• Task material:
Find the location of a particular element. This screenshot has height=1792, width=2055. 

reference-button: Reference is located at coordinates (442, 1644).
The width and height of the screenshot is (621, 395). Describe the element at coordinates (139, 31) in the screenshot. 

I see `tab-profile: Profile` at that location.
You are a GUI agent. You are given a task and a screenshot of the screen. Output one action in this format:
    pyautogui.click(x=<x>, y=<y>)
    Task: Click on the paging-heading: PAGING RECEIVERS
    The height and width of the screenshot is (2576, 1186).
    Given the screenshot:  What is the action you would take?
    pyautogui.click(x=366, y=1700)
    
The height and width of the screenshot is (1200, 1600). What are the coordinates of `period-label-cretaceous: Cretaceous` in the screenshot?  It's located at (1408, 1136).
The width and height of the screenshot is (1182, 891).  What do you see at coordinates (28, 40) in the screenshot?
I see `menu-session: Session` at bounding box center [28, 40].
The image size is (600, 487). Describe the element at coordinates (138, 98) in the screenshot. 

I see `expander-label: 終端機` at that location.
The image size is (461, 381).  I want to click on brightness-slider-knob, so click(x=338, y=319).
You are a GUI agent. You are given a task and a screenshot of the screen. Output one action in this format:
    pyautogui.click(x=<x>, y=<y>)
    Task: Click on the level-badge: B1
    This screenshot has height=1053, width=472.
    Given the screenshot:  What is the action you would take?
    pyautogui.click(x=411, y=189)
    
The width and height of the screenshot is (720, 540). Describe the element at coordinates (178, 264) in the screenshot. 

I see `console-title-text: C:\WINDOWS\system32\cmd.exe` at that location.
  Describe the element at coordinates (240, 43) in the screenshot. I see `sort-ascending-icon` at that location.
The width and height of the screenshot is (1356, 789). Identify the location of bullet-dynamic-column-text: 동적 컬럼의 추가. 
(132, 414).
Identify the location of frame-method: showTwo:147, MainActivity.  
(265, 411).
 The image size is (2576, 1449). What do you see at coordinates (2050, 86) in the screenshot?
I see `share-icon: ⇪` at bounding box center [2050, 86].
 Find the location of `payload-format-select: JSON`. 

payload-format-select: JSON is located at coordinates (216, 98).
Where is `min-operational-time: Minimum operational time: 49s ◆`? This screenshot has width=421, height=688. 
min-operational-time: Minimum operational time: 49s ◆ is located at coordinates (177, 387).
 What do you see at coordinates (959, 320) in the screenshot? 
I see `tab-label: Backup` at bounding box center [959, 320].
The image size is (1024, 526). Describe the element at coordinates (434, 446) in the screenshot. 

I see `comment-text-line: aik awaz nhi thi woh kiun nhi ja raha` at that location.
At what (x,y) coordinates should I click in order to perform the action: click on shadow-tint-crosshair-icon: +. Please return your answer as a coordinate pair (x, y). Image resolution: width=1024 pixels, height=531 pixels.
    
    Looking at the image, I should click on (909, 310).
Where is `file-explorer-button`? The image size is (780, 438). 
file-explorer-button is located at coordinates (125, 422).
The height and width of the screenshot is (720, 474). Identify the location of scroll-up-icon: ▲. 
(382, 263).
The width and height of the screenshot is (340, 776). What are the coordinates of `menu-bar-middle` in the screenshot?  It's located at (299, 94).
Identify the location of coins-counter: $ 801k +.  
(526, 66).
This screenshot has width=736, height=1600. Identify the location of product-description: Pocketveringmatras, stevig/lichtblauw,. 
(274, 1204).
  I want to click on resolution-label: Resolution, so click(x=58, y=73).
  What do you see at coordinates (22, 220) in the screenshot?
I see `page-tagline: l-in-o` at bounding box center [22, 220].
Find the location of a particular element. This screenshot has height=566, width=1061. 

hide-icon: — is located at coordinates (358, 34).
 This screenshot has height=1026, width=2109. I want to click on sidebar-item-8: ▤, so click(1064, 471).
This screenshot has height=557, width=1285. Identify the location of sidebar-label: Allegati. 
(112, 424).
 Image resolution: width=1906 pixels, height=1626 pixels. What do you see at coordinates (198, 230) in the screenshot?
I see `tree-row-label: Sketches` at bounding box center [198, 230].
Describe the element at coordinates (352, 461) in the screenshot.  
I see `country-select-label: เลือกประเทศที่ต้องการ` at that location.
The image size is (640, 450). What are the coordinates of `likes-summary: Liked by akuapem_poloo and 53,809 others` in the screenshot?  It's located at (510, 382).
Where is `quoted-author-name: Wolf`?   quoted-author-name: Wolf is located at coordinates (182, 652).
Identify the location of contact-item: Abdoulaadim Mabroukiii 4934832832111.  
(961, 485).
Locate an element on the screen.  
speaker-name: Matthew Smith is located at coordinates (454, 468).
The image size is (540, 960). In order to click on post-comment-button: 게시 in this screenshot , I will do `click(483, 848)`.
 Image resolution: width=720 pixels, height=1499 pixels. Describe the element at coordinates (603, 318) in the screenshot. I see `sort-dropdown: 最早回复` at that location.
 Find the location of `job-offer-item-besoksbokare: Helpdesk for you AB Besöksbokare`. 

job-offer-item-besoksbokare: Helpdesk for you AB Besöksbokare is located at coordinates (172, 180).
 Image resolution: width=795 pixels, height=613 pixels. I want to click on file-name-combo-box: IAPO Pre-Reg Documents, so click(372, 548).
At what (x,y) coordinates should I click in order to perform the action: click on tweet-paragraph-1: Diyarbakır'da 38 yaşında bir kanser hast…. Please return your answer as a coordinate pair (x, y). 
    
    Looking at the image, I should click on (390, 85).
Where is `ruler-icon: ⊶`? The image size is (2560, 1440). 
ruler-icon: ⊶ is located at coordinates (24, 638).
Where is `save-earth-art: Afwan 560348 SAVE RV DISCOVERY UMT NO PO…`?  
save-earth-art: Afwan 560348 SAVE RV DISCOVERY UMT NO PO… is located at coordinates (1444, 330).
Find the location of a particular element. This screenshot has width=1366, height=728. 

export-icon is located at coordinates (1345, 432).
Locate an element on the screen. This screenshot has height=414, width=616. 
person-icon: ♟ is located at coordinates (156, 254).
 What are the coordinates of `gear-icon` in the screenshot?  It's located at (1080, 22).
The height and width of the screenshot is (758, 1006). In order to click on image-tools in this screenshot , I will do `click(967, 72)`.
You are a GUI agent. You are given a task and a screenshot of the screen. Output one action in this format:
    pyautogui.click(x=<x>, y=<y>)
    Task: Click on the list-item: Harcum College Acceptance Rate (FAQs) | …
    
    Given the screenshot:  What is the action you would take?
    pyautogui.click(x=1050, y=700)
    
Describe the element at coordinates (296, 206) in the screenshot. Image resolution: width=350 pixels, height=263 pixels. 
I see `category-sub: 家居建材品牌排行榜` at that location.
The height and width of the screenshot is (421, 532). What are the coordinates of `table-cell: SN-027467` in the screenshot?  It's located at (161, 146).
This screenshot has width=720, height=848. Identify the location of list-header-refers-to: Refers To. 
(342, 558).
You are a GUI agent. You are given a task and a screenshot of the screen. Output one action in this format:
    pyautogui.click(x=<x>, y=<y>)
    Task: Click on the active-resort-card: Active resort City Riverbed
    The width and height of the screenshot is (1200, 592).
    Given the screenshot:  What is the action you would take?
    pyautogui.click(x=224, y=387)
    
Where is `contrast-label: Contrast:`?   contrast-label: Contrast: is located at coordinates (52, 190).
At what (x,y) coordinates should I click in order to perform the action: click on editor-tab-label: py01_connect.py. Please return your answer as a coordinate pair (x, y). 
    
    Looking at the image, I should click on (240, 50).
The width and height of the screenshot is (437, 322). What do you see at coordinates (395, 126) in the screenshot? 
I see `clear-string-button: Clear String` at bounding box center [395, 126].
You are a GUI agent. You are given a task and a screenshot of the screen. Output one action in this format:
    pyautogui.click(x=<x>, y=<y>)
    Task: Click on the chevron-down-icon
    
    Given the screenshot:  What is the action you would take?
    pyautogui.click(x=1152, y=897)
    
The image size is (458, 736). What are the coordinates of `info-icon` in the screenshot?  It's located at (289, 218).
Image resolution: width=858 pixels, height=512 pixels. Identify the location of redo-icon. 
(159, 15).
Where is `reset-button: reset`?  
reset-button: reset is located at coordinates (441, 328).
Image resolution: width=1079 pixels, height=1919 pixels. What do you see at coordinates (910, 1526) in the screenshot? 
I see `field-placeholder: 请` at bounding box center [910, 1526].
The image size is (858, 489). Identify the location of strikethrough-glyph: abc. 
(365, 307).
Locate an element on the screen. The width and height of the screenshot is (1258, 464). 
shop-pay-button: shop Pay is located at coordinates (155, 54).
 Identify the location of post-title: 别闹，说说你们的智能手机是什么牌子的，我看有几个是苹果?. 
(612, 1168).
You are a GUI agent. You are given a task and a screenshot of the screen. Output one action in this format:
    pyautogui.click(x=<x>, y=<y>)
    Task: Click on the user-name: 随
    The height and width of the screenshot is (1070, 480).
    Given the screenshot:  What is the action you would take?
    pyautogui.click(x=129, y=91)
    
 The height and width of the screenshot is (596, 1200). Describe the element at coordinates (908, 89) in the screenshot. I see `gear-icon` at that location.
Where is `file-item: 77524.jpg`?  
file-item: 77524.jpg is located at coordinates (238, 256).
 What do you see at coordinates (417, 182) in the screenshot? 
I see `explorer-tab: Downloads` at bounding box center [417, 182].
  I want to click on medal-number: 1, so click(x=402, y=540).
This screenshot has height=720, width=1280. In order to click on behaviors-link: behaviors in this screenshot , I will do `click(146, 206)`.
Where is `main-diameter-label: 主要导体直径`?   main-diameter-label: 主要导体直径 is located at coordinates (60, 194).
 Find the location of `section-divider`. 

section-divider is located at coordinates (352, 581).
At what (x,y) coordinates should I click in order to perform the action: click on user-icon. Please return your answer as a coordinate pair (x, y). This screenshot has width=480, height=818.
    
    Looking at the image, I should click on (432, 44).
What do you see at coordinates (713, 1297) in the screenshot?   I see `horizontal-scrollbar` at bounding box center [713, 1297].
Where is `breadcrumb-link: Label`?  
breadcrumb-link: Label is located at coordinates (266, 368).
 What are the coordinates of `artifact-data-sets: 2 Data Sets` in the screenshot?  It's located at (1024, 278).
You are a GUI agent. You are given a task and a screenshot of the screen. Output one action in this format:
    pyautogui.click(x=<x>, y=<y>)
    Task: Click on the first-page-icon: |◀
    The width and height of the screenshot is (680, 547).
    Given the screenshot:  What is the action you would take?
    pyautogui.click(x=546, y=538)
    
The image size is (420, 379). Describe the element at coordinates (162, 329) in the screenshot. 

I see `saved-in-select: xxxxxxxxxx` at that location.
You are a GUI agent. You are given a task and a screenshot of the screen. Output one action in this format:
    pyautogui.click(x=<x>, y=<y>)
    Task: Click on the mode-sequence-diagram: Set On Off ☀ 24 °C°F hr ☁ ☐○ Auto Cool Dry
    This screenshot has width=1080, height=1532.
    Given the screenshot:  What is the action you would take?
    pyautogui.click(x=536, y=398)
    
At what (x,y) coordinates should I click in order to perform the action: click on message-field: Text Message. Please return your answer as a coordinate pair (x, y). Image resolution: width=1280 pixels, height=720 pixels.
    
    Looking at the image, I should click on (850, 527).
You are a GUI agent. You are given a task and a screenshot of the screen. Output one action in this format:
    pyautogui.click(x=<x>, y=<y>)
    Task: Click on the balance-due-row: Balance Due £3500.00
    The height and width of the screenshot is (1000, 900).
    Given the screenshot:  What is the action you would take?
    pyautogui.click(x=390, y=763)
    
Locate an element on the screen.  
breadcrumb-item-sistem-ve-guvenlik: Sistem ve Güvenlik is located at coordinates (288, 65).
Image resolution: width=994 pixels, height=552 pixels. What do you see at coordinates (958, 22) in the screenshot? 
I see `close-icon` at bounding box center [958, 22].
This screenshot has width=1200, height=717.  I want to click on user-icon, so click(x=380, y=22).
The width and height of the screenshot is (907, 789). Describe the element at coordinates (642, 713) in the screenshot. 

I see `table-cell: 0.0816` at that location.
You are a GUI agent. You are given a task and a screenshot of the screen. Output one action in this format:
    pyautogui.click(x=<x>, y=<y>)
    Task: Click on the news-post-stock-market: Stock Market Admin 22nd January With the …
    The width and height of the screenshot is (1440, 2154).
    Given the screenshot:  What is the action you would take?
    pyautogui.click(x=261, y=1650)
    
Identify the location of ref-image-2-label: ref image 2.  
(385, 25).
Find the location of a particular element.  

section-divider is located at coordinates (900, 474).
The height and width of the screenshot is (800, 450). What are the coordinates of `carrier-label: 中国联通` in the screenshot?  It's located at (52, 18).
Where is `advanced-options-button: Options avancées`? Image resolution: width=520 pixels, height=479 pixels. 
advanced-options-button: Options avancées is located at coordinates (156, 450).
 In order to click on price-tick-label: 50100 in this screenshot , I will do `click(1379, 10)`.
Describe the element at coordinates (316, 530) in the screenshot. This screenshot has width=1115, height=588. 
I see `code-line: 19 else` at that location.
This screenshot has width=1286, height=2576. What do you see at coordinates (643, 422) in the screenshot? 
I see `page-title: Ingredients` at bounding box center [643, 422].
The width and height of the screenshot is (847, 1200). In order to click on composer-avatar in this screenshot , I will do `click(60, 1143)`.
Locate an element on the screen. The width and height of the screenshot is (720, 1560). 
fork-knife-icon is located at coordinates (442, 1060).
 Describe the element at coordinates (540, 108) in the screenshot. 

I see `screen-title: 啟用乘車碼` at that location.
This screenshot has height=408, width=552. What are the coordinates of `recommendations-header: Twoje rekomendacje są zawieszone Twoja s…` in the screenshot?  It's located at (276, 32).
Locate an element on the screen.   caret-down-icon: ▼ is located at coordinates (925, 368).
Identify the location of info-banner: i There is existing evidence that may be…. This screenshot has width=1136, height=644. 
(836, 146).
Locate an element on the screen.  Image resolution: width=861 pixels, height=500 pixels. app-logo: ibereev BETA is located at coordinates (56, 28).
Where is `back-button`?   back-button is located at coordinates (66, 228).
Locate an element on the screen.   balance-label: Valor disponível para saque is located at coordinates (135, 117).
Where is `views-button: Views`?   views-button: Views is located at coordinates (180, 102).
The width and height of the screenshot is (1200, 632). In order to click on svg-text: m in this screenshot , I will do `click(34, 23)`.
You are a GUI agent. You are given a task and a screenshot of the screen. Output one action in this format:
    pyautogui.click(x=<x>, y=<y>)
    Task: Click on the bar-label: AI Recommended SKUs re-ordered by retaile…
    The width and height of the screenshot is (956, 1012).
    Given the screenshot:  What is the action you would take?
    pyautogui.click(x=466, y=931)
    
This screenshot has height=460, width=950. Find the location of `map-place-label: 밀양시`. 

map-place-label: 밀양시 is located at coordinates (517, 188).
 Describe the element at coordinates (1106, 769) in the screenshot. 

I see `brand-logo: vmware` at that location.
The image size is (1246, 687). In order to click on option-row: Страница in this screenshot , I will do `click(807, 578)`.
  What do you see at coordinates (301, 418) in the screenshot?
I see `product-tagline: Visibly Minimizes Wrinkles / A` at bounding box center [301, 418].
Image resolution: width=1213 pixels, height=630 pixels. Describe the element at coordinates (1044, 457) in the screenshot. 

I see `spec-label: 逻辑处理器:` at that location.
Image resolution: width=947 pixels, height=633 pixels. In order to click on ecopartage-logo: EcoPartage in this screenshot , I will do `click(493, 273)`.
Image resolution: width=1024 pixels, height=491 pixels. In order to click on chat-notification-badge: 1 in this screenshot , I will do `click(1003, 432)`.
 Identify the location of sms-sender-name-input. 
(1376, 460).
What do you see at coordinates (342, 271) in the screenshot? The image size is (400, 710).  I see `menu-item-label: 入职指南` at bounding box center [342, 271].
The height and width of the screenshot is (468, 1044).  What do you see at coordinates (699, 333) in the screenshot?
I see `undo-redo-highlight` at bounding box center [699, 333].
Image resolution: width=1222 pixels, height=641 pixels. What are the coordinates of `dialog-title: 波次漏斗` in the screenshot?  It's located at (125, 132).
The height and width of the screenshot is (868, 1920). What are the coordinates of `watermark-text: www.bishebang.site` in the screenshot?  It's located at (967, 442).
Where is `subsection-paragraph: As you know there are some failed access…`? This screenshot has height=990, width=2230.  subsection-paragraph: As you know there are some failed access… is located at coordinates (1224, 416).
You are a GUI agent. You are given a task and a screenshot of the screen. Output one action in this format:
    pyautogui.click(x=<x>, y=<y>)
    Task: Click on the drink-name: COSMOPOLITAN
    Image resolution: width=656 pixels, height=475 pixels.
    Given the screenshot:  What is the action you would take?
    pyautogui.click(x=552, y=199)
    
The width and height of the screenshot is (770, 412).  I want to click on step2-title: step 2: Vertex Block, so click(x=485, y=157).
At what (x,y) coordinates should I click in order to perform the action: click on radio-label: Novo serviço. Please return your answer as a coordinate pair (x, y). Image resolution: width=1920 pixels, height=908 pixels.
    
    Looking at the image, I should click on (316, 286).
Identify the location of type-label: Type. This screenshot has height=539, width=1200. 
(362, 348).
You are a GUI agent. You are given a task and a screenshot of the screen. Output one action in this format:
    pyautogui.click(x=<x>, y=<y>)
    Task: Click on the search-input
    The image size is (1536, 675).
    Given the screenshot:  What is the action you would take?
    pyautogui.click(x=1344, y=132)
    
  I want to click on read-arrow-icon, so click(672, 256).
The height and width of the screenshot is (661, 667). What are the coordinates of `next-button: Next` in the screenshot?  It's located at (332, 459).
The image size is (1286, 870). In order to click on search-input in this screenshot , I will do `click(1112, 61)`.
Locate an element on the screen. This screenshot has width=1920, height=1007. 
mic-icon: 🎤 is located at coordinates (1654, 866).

• Task to complete:
How many lines in the records above contain the string "balance"? Reply with the number alone.

• The answer:
2